Die emaillierte Offizierskokarde stellte ein weiteres wichtiges Rangabzeichen dar. Die russische Offizierskokarde bestand typischerweise aus konzentrischen Kreisen in den Farben Schwarz, Orange und Weiß – den dynastischen Farben des Hauses Romanow. Die Verwendung von Email deutet auf eine hochwertige Fertigung hin, die sich deutlich von den einfacheren Kokarden der Mannschaftsdienstgrade unterschied.
Die Innenfütterung mit hellbraunem Schweißleder und zusätzlichem Lederfutter entsprach den Standards qualitätsvoller militärischer Ausrüstung. Das Schweißleder diente dem Tragekomfort und der Hygiene, während das Lederfutter zusätzliche Stabilität und Formbeständigkeit gewährleistete. Die angegebene Größe von etwa 56 entspricht einem mittleren bis großen Kopfumfang.
Die Fertigung solcher Offiziersmützen erfolgte üblicherweise durch spezialisierte Militäreffektenhändler in den großen Städten des Reiches, insbesondere in St. Petersburg und Moskau. Offiziere waren verpflichtet, ihre Uniformen und Ausrüstungsgegenstände selbst zu beschaffen, was bei Stücken dieser Qualität eine erhebliche finanzielle Investition darstellte. Dies unterstreicht die soziale Realität, dass Offiziersränge in der zaristischen Armee weitgehend dem Adel und wohlhabenden Schichten vorbehalten waren.
Die Zeitstellung um 1900 fällt in eine Periode bedeutender Umbrüche für das Russische Reich. Nur wenige Jahre später sollte der Russisch-Japanische Krieg (1904-1905) die Schwächen der zaristischen Militärorganisation offenlegen. Die Revolution von 1905 erschütterte das Zarenreich, und schließlich führten der Erste Weltkrieg und die Revolution von 1917 zum Untergang des Zarenreiches und damit auch zum Ende dieser Uniformtraditionen.
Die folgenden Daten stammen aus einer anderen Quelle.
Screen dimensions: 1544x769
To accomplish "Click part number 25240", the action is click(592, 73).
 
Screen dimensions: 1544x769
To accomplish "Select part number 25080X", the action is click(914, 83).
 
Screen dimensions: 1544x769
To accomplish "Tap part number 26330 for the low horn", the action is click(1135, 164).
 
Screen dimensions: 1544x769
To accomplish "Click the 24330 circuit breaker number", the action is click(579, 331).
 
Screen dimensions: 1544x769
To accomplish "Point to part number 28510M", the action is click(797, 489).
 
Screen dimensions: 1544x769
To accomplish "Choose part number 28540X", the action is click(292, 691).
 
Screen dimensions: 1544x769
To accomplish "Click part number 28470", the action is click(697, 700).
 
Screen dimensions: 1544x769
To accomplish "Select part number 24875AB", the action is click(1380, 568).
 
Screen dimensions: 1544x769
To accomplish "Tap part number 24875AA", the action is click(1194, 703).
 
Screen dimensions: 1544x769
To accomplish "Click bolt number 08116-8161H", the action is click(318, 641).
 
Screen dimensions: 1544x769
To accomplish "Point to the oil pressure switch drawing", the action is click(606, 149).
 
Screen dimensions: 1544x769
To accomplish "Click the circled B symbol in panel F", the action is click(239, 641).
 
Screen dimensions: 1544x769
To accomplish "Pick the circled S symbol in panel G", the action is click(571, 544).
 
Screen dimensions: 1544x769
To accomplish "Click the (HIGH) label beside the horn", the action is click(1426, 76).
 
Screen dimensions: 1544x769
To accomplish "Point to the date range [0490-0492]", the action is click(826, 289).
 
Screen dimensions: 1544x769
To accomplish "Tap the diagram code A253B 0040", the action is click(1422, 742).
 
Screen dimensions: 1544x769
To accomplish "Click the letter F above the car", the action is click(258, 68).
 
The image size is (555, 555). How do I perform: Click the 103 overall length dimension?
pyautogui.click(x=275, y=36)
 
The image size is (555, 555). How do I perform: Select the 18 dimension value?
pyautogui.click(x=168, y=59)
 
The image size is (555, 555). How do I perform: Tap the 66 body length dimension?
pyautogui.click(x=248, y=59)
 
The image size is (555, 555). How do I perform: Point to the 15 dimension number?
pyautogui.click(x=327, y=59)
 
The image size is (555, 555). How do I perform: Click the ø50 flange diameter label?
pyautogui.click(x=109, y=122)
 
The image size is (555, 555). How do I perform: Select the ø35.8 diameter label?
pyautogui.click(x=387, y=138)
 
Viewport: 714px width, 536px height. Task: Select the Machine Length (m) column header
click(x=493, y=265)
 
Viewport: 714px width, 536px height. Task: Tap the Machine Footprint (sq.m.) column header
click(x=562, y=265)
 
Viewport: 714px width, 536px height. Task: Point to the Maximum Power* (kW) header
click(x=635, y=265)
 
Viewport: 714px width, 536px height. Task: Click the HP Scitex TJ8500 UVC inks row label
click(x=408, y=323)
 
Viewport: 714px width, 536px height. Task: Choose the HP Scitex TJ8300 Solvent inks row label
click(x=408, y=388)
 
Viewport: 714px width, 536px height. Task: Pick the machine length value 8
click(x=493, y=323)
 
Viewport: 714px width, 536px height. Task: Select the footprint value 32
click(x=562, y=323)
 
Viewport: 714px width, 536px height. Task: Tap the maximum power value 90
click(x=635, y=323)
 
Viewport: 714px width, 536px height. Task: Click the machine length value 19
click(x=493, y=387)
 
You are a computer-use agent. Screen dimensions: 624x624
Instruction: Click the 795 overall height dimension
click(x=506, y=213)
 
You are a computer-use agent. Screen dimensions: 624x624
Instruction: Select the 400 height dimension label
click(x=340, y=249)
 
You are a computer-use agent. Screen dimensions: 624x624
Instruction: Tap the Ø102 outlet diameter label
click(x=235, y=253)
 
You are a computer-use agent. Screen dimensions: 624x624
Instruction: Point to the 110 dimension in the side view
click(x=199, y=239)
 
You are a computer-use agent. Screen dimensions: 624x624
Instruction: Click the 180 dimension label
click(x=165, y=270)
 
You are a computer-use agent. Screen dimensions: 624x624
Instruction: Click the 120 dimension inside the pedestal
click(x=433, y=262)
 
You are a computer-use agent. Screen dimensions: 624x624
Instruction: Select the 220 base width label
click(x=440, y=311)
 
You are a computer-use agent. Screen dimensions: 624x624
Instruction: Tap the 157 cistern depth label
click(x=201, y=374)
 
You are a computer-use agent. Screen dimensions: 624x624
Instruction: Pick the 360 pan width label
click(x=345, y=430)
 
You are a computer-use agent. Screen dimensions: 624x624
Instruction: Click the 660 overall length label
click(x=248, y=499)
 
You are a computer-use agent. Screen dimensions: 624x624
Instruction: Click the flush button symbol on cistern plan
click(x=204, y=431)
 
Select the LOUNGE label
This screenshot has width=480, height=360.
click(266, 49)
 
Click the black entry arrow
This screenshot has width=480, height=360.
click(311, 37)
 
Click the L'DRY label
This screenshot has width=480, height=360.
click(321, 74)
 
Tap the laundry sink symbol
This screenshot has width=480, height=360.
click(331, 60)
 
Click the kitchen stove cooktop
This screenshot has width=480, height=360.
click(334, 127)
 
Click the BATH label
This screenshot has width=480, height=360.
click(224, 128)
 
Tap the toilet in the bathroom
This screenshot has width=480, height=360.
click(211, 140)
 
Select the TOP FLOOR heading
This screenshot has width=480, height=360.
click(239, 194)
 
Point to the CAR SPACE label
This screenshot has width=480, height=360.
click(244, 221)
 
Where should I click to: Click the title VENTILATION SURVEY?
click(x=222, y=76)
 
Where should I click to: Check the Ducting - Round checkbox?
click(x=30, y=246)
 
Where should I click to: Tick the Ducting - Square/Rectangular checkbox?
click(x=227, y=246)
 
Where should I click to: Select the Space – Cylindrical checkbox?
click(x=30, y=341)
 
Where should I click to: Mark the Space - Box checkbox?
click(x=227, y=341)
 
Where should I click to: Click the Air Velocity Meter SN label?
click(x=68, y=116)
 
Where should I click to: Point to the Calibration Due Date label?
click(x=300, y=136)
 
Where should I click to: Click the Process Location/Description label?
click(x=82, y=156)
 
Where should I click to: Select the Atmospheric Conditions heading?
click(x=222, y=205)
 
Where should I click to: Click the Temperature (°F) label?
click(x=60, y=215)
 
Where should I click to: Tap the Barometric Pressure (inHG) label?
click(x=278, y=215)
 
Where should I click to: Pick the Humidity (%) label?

Solche Pelzmützen wurden typischerweise als Teil der Winteruniform oder Paradeuniform getragen. Sie repräsentierten nicht nur militärische Funktion, sondern waren auch Ausdruck von Prestige, Tradition und der jahrhundertealten Verbindung zwischen russischem Adel und Militärdienst. Heute stellen derartige Objekte wichtige Zeugnisse der materiellen Kultur des untergegangenen Zarenreiches dar und sind begehrte Sammlerstücke für Militaria-Enthusiasten und Museen gleichermaßen.